#### Task material ####

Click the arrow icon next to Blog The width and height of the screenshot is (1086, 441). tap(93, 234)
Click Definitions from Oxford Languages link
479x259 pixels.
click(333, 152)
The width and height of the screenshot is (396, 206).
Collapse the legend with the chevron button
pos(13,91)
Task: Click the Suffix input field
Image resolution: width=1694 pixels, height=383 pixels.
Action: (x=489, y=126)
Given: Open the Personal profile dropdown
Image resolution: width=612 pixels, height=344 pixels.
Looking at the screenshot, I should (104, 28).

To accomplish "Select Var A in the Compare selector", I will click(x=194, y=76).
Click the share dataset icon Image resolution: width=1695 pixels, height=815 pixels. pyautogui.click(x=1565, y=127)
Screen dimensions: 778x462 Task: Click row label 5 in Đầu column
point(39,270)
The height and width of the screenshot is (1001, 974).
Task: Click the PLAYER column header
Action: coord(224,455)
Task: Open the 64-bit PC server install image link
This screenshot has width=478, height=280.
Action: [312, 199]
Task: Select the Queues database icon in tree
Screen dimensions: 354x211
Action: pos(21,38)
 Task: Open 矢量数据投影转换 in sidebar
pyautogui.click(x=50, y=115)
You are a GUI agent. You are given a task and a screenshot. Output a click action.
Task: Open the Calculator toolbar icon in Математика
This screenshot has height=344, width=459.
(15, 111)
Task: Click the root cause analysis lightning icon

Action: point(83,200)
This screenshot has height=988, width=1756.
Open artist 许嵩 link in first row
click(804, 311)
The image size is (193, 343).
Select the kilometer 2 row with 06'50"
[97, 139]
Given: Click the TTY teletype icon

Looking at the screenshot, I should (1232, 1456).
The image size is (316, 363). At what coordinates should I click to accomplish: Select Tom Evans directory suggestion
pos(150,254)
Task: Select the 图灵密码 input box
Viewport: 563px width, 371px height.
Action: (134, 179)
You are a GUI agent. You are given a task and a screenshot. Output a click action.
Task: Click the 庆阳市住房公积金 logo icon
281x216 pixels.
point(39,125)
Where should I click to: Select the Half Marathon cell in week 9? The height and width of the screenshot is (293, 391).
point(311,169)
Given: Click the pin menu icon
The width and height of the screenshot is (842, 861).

####

* [Task description]: Recast the rows from their very start through the line containing "Action: (134, 179)", both ends included, as a JSON list of strings with one string per line and blank lines left out.

* [Output of the exercise]:
[
  "Click the arrow icon next to Blog The width and height of the screenshot is (1086, 441). tap(93, 234)",
  "Click Definitions from Oxford Languages link",
  "479x259 pixels.",
  "click(333, 152)",
  "The width and height of the screenshot is (396, 206).",
  "Collapse the legend with the chevron button",
  "pos(13,91)",
  "Task: Click the Suffix input field",
  "Image resolution: width=1694 pixels, height=383 pixels.",
  "Action: (x=489, y=126)",
  "Given: Open the Personal profile dropdown",
  "Image resolution: width=612 pixels, height=344 pixels.",
  "Looking at the screenshot, I should (104, 28).",
  "To accomplish \"Select Var A in the Compare selector\", I will click(x=194, y=76).",
  "Click the share dataset icon Image resolution: width=1695 pixels, height=815 pixels. pyautogui.click(x=1565, y=127)",
  "Screen dimensions: 778x462 Task: Click row label 5 in Đầu column",
  "point(39,270)",
  "The height and width of the screenshot is (1001, 974).",
  "Task: Click the PLAYER column header",
  "Action: coord(224,455)",
  "Task: Open the 64-bit PC server install image link",
  "This screenshot has width=478, height=280.",
  "Action: [312, 199]",
  "Task: Select the Queues database icon in tree",
  "Screen dimensions: 354x211",
  "Action: pos(21,38)",
  " Task: Open 矢量数据投影转换 in sidebar",
  "pyautogui.click(x=50, y=115)",
  "You are a GUI agent. You are given a task and a screenshot. Output a click action.",
  "Task: Open the Calculator toolbar icon in Математика",
  "This screenshot has height=344, width=459.",
  "(15, 111)",
  "Task: Click the root cause analysis lightning icon",
  "Action: point(83,200)",
  "This screenshot has height=988, width=1756.",
  "Open artist 许嵩 link in first row",
  "click(804, 311)",
  "The image size is (193, 343).",
  "Select the kilometer 2 row with 06'50\"",
  "[97, 139]",
  "Given: Click the TTY teletype icon",
  "Looking at the screenshot, I should (1232, 1456).",
  "The image size is (316, 363). At what coordinates should I click to accomplish: Select Tom Evans directory suggestion",
  "pos(150,254)",
  "Task: Select the 图灵密码 input box",
  "Viewport: 563px width, 371px height.",
  "Action: (134, 179)"
]